Victoria University of Wellington wants the teachers it trains to be ‘agents of change.’ 

According to the university’s handbook for teacher education programmes, teaching graduates must be committed to “social, cultural, and ecological justice.” Decoded, that means attending protests about political causes the activists lecturers find important.

Providing teachers with skills to manage a classroom is not part of the brief. Neither is ensuring they can teach their students even a modicum of knowledge. It is crucial, however, that new teachers can critique their ancestors.

Yes, you read that correctly.

Akopai 1 is one of two courses focussing on practical teaching skills. One of its assignments, worth 45% of the marks, is called Ko Tōku Tupuna Ko Au (my ancestor, myself).

For this assignment, students must critically analyse one of their forebears, living or dead. Personally, I’d choose a living one. Having a corpse on my psychotherapist’s couch would be untidy.


The analysis must include critical commentary on “how gender influenced” the ancestor’s life. If I had asked my Victorian grandfather how gender had influenced him, he’d have told me not to be impertinent. But I suspect that response wouldn’t wash with the commissars course coordinators.

The ancestor’s spiritual side, political views and financial situation must also be discussed. But my ancestors followed old etiquette. They knew never to discuss religion, politics or money in polite company.

To achieve a high grade in the assignment, students must demonstrate “deep connection to whakapapa.” But where does that leave the estranged or the orphaned? And pity the bewildered international students who thought they had come to New Zealand to learn how to teach.

Top marks also require students to “deeply engage” with their ancestor’s “tangata whenua or tangata Tiriti positioning,” and with their “power and privilege.” For non-Māori students, the trick here is to choose an ancestor who had money or status and beat up on them mercilessly. Pride in one’s heritage is not recommended.

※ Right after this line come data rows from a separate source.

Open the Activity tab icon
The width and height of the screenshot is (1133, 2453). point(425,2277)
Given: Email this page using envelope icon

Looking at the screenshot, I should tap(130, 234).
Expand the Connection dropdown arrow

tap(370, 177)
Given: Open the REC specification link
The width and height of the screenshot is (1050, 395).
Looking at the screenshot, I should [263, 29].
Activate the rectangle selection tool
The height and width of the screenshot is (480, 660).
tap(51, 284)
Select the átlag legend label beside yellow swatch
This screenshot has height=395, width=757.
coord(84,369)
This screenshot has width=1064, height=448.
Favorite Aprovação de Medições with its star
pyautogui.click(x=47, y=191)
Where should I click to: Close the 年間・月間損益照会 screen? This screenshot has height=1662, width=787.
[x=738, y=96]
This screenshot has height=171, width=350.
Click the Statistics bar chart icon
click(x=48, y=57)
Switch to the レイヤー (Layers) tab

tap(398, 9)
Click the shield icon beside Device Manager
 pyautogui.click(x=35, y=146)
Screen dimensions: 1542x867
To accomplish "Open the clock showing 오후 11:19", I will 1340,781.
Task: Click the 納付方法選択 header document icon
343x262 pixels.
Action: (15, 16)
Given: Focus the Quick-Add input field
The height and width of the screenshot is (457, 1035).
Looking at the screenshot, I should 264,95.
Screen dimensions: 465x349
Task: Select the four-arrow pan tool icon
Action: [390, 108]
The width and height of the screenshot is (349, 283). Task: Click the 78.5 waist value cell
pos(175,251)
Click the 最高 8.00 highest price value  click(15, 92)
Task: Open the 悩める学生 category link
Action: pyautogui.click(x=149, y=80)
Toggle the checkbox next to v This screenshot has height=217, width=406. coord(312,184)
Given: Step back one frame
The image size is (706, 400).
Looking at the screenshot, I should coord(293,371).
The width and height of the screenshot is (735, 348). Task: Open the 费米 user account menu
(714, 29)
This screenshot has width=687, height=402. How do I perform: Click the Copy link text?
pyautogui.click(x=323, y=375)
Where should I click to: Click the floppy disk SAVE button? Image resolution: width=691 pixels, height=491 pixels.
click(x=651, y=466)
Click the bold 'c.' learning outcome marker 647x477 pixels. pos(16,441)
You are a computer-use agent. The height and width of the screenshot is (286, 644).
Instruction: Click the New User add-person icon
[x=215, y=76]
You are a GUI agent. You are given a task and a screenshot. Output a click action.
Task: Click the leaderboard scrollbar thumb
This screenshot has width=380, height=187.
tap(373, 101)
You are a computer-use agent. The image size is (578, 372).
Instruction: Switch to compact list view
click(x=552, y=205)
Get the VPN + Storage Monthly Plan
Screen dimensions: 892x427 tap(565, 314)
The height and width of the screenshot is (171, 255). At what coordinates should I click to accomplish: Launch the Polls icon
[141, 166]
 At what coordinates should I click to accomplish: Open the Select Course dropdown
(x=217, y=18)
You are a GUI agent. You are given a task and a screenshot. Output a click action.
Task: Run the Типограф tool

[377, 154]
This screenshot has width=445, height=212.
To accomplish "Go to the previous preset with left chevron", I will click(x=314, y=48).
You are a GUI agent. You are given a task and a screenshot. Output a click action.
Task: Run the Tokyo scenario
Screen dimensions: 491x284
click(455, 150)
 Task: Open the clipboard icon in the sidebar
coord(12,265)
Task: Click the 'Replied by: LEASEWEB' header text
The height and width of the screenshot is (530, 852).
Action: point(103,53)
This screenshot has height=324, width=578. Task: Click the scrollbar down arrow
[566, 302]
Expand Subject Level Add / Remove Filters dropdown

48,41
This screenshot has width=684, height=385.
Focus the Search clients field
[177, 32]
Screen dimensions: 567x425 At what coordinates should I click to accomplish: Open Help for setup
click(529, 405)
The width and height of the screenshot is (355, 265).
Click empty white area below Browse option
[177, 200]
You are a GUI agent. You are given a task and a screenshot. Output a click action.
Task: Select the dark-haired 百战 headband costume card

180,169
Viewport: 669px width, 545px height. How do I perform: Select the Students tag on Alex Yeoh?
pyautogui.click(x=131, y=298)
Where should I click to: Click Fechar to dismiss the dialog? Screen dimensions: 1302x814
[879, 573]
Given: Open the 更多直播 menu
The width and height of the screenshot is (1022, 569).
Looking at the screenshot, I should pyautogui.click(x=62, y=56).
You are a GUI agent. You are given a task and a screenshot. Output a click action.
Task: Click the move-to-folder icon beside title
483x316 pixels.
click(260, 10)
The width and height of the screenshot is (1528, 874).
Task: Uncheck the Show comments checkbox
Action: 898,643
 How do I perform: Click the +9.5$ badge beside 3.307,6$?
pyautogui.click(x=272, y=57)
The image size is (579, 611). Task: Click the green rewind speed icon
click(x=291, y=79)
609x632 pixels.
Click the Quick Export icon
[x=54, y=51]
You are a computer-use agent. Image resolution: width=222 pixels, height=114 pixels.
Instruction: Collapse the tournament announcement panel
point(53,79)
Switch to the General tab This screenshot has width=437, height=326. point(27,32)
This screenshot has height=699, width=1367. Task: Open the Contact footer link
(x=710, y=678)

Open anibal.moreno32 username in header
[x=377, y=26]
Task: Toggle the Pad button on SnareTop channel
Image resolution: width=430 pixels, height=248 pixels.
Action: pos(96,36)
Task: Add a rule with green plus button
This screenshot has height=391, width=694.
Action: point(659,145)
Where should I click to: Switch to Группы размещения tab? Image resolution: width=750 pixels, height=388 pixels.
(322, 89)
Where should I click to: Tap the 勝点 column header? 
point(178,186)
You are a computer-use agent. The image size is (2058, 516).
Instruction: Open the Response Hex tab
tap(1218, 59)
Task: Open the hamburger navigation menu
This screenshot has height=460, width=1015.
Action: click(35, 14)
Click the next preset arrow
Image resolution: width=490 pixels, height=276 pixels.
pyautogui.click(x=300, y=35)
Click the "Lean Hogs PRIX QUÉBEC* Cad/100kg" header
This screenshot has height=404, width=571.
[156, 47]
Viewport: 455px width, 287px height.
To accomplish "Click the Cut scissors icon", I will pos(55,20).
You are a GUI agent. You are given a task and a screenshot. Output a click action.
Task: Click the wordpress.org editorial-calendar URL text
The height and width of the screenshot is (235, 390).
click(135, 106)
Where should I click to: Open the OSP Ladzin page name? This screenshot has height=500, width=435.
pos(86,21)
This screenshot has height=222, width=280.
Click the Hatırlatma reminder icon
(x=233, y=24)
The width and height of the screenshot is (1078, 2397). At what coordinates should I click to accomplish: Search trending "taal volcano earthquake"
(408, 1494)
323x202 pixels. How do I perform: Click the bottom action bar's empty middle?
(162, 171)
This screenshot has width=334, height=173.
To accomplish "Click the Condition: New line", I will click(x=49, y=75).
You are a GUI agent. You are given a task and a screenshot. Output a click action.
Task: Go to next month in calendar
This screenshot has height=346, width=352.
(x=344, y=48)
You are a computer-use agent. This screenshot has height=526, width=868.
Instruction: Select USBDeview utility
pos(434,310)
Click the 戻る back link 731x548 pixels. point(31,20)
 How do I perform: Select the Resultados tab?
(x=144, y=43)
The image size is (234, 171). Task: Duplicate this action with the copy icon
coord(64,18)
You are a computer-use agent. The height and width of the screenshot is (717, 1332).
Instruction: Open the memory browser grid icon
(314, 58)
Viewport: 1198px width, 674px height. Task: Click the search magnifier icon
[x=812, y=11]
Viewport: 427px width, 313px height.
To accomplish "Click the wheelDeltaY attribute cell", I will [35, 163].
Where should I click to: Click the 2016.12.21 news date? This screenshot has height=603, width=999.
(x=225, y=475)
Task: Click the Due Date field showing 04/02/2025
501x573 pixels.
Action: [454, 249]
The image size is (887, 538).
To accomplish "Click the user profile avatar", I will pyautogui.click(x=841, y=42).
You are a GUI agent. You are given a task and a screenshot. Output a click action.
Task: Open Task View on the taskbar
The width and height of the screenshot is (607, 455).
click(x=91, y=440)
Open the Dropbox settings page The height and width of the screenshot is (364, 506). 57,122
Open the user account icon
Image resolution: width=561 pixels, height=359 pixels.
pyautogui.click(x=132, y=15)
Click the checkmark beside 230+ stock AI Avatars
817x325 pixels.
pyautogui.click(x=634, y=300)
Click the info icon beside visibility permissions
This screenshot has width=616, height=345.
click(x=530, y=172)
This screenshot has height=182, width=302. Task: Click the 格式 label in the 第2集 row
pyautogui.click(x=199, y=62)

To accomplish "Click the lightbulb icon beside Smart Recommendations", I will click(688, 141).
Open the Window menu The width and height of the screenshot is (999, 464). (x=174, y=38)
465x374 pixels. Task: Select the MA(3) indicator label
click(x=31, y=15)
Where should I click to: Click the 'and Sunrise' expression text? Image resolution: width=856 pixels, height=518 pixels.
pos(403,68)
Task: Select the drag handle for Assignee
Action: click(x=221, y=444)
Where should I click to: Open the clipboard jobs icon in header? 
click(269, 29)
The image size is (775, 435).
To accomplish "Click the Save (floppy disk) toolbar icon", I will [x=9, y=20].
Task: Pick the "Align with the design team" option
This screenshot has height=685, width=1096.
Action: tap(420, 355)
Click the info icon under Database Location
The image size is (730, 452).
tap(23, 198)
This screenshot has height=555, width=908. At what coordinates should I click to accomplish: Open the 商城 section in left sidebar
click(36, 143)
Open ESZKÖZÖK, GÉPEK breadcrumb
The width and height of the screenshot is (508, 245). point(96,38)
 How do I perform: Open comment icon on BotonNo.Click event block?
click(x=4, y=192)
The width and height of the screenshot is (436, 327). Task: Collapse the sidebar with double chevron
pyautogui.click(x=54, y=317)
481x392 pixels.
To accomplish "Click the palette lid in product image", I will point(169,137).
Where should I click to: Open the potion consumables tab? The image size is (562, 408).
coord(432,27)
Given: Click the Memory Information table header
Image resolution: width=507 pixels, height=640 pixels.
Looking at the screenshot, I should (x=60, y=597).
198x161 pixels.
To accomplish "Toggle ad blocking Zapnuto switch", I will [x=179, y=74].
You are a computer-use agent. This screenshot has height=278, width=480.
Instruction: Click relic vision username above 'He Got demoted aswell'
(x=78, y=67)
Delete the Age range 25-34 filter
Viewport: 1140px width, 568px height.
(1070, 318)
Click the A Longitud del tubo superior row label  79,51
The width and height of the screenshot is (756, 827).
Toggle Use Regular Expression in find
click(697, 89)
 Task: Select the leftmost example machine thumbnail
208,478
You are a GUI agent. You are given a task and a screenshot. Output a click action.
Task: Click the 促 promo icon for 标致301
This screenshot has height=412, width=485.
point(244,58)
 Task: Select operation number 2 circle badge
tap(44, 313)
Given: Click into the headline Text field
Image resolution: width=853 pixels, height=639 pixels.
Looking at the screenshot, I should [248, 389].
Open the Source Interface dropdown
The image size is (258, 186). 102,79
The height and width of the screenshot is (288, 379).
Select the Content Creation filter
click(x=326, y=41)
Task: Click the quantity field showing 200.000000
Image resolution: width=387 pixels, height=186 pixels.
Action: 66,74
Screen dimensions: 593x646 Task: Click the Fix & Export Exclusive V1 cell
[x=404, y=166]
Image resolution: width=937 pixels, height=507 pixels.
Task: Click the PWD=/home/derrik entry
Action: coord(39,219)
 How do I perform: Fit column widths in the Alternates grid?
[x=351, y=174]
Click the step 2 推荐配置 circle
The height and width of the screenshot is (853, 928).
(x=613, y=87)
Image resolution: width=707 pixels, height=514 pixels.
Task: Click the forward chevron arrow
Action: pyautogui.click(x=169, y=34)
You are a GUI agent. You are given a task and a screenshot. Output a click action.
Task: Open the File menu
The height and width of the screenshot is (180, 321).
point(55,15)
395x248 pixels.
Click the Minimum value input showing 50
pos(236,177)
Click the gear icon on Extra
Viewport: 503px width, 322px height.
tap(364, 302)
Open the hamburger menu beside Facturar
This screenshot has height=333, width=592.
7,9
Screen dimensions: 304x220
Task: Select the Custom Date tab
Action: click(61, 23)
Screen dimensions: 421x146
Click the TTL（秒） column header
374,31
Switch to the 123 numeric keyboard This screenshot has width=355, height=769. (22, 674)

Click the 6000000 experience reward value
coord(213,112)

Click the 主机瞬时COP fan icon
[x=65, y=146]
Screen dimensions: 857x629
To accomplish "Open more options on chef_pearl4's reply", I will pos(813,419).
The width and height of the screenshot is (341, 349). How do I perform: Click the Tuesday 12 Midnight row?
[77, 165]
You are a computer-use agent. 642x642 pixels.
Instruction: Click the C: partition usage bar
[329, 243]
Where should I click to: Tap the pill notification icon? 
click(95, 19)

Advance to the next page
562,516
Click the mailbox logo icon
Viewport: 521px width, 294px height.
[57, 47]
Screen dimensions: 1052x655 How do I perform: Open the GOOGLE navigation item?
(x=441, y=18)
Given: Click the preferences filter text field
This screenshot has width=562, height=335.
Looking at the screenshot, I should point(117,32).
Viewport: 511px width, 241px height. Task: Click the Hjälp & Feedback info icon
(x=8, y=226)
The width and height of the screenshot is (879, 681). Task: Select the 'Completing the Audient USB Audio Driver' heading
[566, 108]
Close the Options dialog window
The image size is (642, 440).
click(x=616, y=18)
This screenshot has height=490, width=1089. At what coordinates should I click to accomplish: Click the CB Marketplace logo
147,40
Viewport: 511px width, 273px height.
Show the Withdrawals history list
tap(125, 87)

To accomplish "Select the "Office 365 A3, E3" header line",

It so happens that many of my ancestors were teachers. If they saw the content of Akopai 1, they would have some critical analysis of their own.

“Why,” they would wonder, “do the people who designed this course continue to be employed?”

“How can they, with apparent impunity, inflict such blatant and insulting nonsense on people aspiring to educate young New Zealanders?”

“Now that,” they would say, “is power and privilege.”